# Required task 1
Answer these from the goatscaping article:
(a) How many acres of brush were goats hired to clear around the wastewater treatment plant in Mesa, Arizona?
(b) Besides replacing landscaping machinery, what do the goats reduce the need for?
(c) After a devastating fire in which year did UC Berkeley begin employing goats?
# Required task 2
Please continue the goatscaping article from where it stops.

# Text shown
— begin —
GOATSCAPING: Goats A Green Fire Safety Option (SLIDESHOW)

GOATSCAPING: Goats A Green Fire Safety Option (SLIDESHOW)

Goats are eco-friendly fire-fighting wonders that produce fertilizer as they weed-whack, clearing high-risk areas of dangerous dry brush. As Jaymi Heimbuch reported over at Treehugger, a hungry herd of goats has recently been employed to clear 30 acres of brush around a wastewater treatment plant in Mesa, Arizona.

They chose the goats because they're a non-polluting alternative that'll eat up just about anything. This is precisely the reason why goats aren't eco-friendly at all when left on their own to roam about the countryside. In fact, they can be extremely damaging. But when used in a controlled situation like this, they're a pretty cool alternative to noisy, fossil-fuel chugging, emissions spewing landscaping machinery. In fact, they even reduce the need for pesticides.

According to the 1947project, the citizens of Los Angeles demanded goats for fire safety last fall after the serious wildfires in the Griffith Park and Hollywood Hills destroyed vast swaths of urban wilderness and wildlife. Indeed, ever since a devastating fire in 1991, UC Berkeley has employed a herd of up to 500 goats who nibble goats graze hillside vegetation down to its desired level of 2 to 4 inches from the ground each summer.
— end —
# Available data
— begin —
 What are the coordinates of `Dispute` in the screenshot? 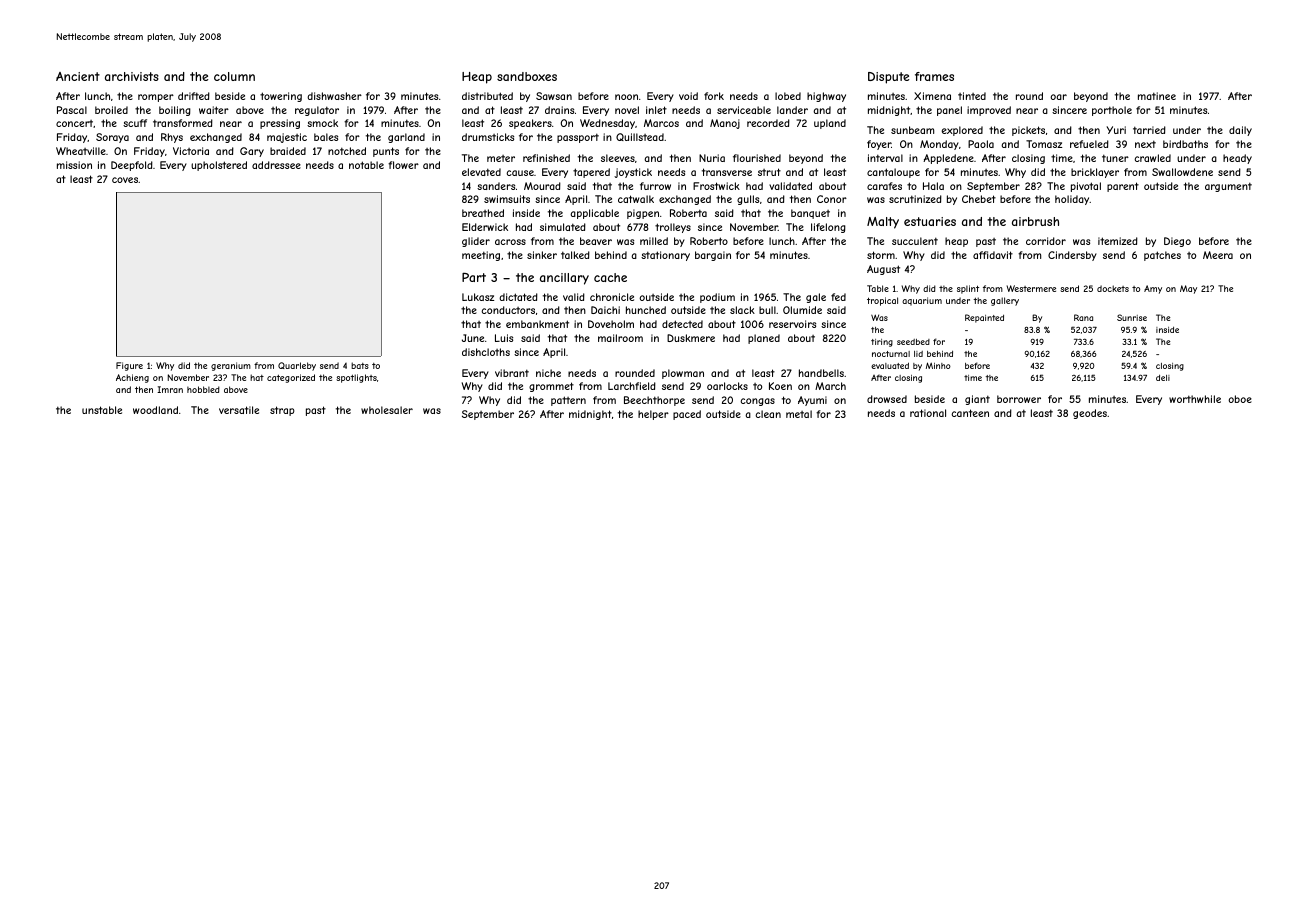 It's located at (888, 78).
— end —
# Output 1
(a) 30 acres
(b) Pesticides
(c) 1991

# Output 2
Kristin Underwood of Treehugger recently wrote that Nebraska cattle ranchers, too, are increasingly turning to goats to battle their weeds.

Referred to as "walking weed eaters", the North Platte Telegram reported this morning that cattle will bypass the weeds for the grass, but the goats will go straight for the weeds - eating, trampling and fertilizing the entire pasture. This is important for farmers in a state where it is legally mandated to keep invasive weeds down. It is also great for dairy farmers who get free food, fat/shiny goats and can help keep herbicides out of area land and waterways. The idea is being promoted by the Nebraska Grazing Lands Coalition as an alternative to using chemicals and pesticides to control weeds. The Nebraska Natural Resources Conservation Service is also getting on board by helping pay area farmers to use goats instead of chemicals.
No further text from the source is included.